(Data shown Opens)

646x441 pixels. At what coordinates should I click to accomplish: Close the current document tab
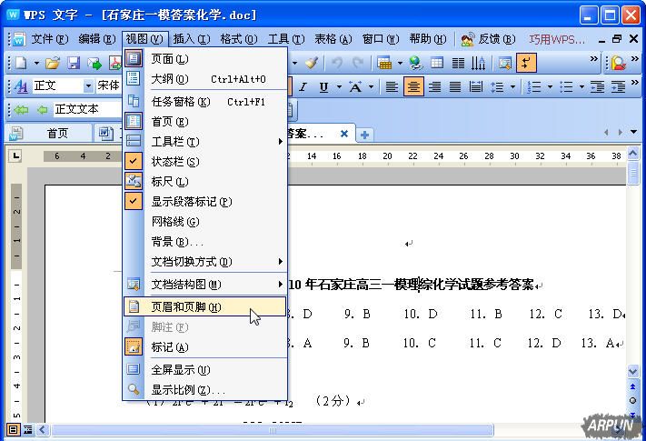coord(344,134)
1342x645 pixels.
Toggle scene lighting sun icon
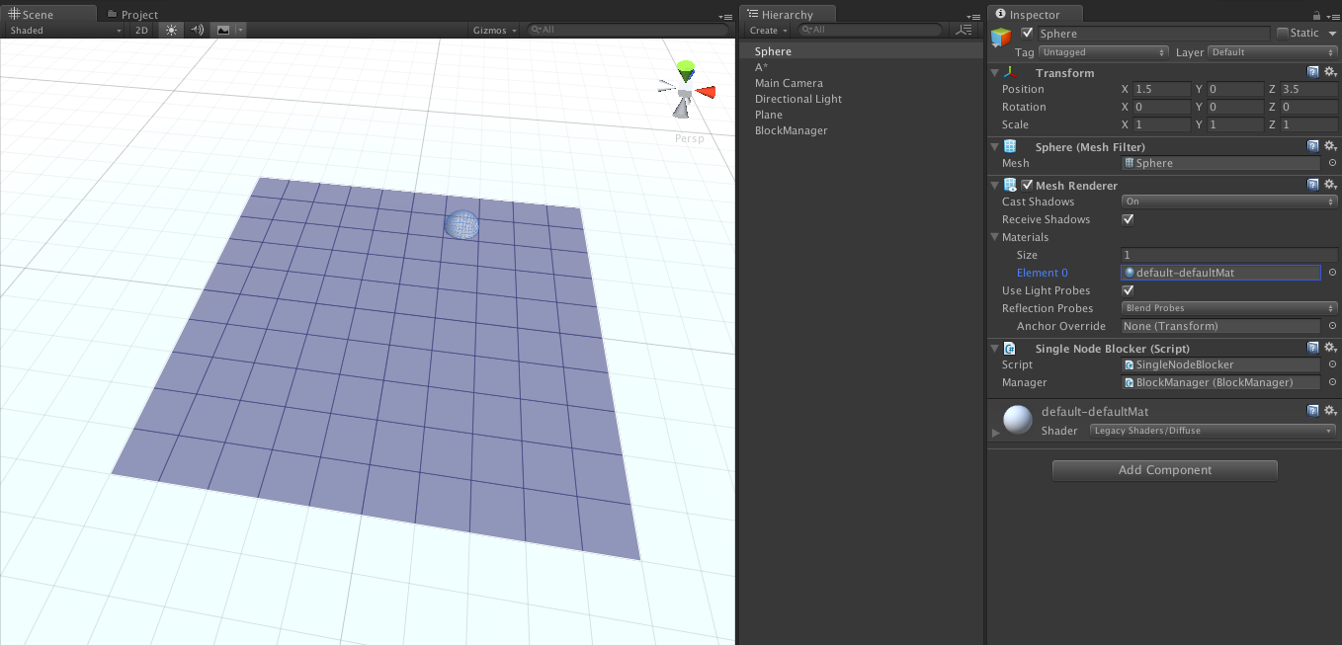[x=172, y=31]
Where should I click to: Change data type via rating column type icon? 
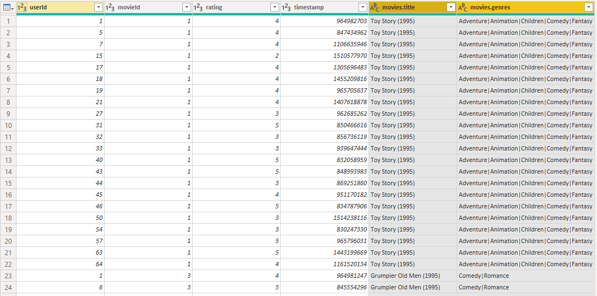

(Data shown Closes)

== Your assignment ==
Exclude the images and reproduce the remaining data exactly.

== Answer to the problem ==
646x441 pixels. At what coordinates should I click to accomplish: Close the current document tab
coord(344,134)
1342x645 pixels.
Toggle scene lighting sun icon
[x=172, y=31]
Where should I click to: Change data type via rating column type icon? 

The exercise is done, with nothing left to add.